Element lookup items
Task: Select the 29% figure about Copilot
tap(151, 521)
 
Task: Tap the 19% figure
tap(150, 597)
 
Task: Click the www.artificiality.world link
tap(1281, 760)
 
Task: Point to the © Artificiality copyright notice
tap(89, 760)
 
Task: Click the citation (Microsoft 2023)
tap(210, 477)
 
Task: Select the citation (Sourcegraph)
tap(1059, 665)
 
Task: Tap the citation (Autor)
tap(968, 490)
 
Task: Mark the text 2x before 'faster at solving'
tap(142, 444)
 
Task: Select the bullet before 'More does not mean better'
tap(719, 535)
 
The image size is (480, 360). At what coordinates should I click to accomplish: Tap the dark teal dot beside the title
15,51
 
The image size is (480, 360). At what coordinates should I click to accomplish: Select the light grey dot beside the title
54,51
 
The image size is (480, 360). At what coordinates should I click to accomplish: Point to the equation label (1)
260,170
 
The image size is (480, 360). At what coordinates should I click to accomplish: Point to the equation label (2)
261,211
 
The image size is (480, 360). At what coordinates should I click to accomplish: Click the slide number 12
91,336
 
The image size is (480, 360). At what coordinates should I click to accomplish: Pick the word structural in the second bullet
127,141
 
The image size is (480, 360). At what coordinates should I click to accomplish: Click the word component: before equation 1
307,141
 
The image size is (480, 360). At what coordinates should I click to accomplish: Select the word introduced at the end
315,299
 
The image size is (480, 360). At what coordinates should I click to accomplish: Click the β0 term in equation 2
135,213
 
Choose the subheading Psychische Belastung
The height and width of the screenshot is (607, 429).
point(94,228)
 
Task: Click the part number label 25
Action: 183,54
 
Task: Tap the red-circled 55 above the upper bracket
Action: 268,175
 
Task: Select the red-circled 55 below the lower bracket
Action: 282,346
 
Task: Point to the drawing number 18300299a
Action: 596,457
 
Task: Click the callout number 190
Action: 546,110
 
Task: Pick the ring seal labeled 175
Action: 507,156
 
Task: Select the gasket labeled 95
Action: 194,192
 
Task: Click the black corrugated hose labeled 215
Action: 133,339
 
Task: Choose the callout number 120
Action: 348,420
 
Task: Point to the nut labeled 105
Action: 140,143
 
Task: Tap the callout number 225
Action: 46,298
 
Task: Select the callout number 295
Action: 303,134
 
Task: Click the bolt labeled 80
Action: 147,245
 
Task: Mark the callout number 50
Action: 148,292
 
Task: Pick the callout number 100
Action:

*Task prompt*:
Please find each line in the items above that contains the word "title" and copy those lines in full.

*Problem solution*:
The image size is (480, 360). At what coordinates should I click to accomplish: Tap the dark teal dot beside the title
The image size is (480, 360). At what coordinates should I click to accomplish: Select the light grey dot beside the title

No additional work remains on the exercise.